This is the second time recently I’ve had to write about a child hurt because one or more adults can’t control themselves. I read about this story a day or two ago. A three year old little girl, Carmen was beaten and shaken to death by her mother’s boyfriend because she soiled herself. While I always find it sad to hear news like this, I didn’t dwell on it until I saw a new headline today with more details. The headline read: 3-year-old’s last words were ‘Papa, I hate you’.
According to the court documents filed, Cruz “told investigators he lost his temper after Carmen soiled herself. He said he beat her several times with a belt, slapped her repeatedly across her face, grabbed her head and shook her. Carmen’s eyes then rolled to the back of her head. She began vomiting and seizing, court documents said.”

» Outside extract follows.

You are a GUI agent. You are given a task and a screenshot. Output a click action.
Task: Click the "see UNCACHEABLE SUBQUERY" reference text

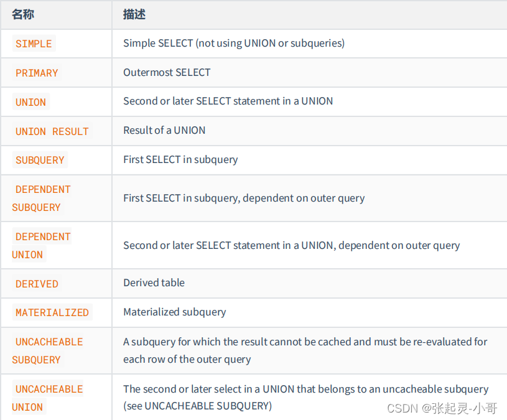(x=199, y=406)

I read through many of the comments on the news article and Facebook posting. Of course, most people are passionate about a child being killed and are calling for everything from public stoning to personal beatings in a locked room. I don’t really blame them. One of my own faults is that I have no problem advocating a violent and painful end to someone who admits that he lost his temper and brutally killed a little girl. Violence may not solve anything…except bringing an end to this loser’s violent temper. As I’ve said in a previous blog, I know where my anger comes from. I have two little girls…a nine year-old and a one year-old. When I read something like this, I can imagine this little girl as one of my own. That kind of thought hurts so deeply that I have to mask it with anger towards the person hurting her. I would assume that the anger present in the response to these articles is similar. What I don’t understand is the mother’s reaction.
The child’s mother told investigators that she knew about the child’s injuries. She had apparently asked about the bruises and Cruz had an excuse every time. According to reports, this man had already been investigated for abuse prior to this incident. In July, police were called by a concerned neighbor for possible bite marks on the girl’s face. That incident was handed over to child services. Unfortunately, the ineptitude of child services in Indiana is staggering…but that’s a discussion for another post.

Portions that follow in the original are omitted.